▶ Assignment:
Reproduce the full column on Valentine's Day and being single, which appears below, word for word.

▶ Source extract:
* * * * * * *

Column by LilyWeindel

Ah, Valentine’s Day. A day filled with roses, chocolates and unhealthy relationship standards. This holiday, with origins that can be traced back to the fifth century, causes a lot of problems that are plaguing us today. It’s a day where being single becomes the worst possible option and those without dates are imagined to be at home, being sad and watching “The Bachelor” with a pint of ice cream. Valentine’s Day has evolved, along with our culture, with a mentality that being single is equivalent to a failure. This isn’t true by any means and creates an unhealthy relationship standards at a young age.
There’s nothing wrong with being in a relationship. If you’re in a healthy relationship and are growing with another person as well as an individual, you go girl! But there’s absolutely nothing wrong with being single, either. Holidays like Valentine’s Day drill the idea into our head that being in a relationship is the norm and the goal of our teenage years, or lives if we’re being a bit dramatic.
I hear the comments, “I wish I had a boyfriend,” or “I just wanna be married already,” in the halls, and though I’m guilty as charged for complaining about my lack of boyfriend with my friends, those ideas are just plain toxic and not worth my time thinking about.
Even at the young age of 18, marriage is sometimes brought into dinnertime conversations, which is something I’ve never had a legitimate thought about. But with reality TV and condescending questions from our great-aunts asking if we have a boyfriend, relationships seem to be what makes someone complete, almost as a goal.

* * * * * * *

▶ Dataset excerpts:
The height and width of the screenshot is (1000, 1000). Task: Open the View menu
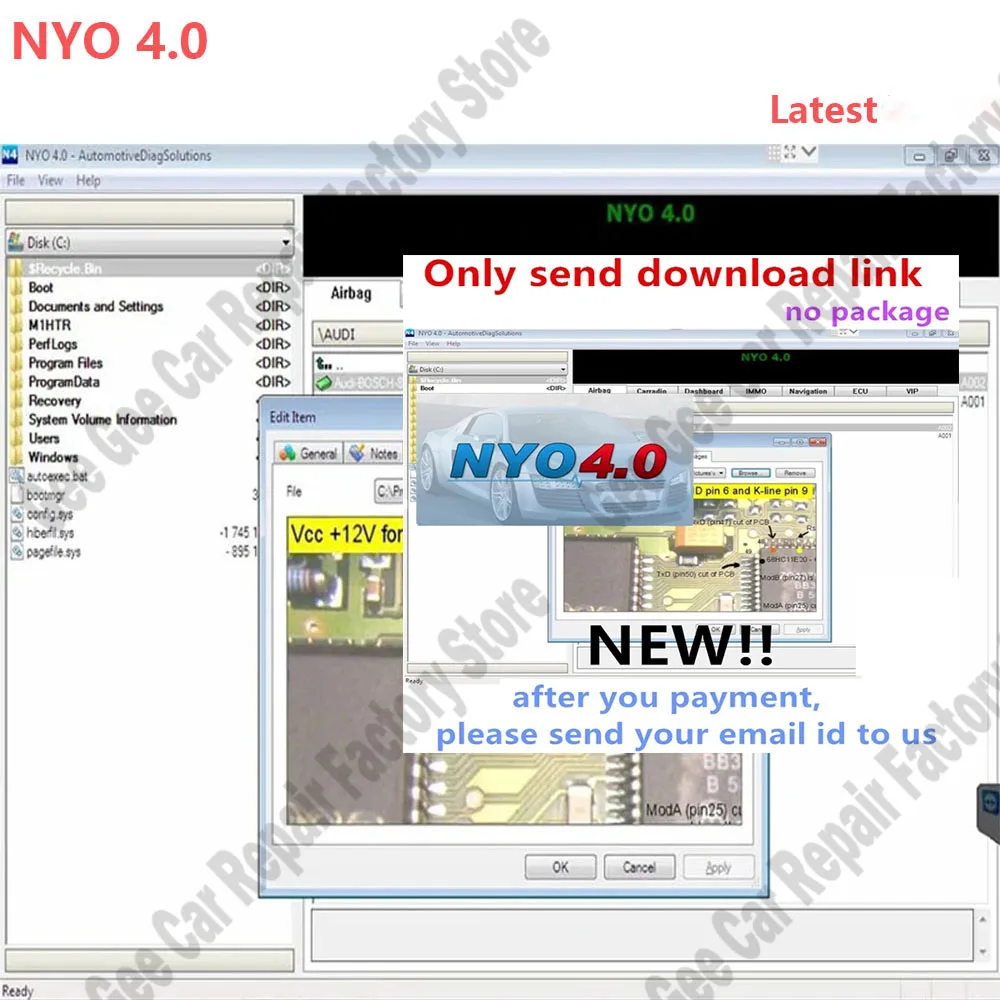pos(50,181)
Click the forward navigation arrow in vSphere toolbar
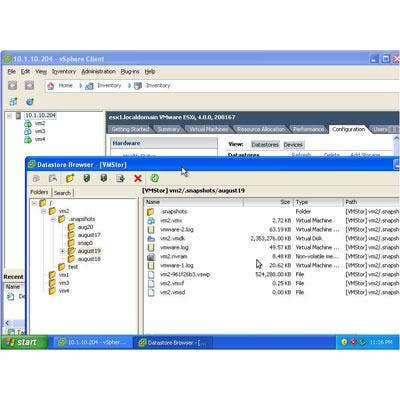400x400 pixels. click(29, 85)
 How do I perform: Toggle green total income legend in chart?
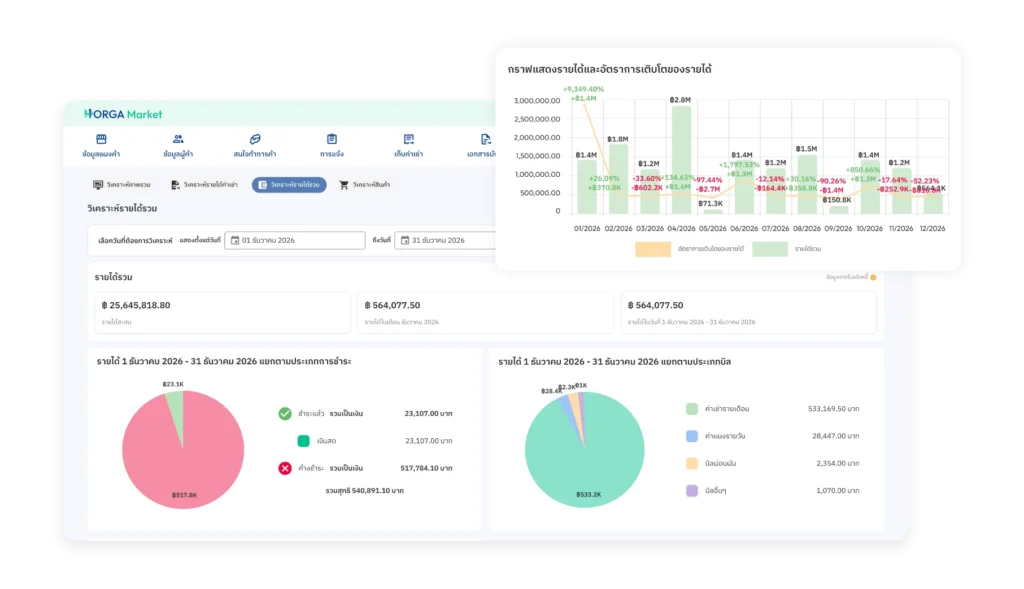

* * * * * * *

▶ Solution:
Column by LilyWeindel

Ah, Valentine’s Day. A day filled with roses, chocolates and unhealthy relationship standards. This holiday, with origins that can be traced back to the fifth century, causes a lot of problems that are plaguing us today. It’s a day where being single becomes the worst possible option and those without dates are imagined to be at home, being sad and watching “The Bachelor” with a pint of ice cream. Valentine’s Day has evolved, along with our culture, with a mentality that being single is equivalent to a failure. This isn’t true by any means and creates an unhealthy relationship standards at a young age.
There’s nothing wrong with being in a relationship. If you’re in a healthy relationship and are growing with another person as well as an individual, you go girl! But there’s absolutely nothing wrong with being single, either. Holidays like Valentine’s Day drill the idea into our head that being in a relationship is the norm and the goal of our teenage years, or lives if we’re being a bit dramatic.
I hear the comments, “I wish I had a boyfriend,” or “I just wanna be married already,” in the halls, and though I’m guilty as charged for complaining about my lack of boyfriend with my friends, those ideas are just plain toxic and not worth my time thinking about.
Even at the young age of 18, marriage is sometimes brought into dinnertime conversations, which is something I’ve never had a legitimate thought about. But with reality TV and condescending questions from our great-aunts asking if we have a boyfriend, relationships seem to be what makes someone complete, almost as a goal.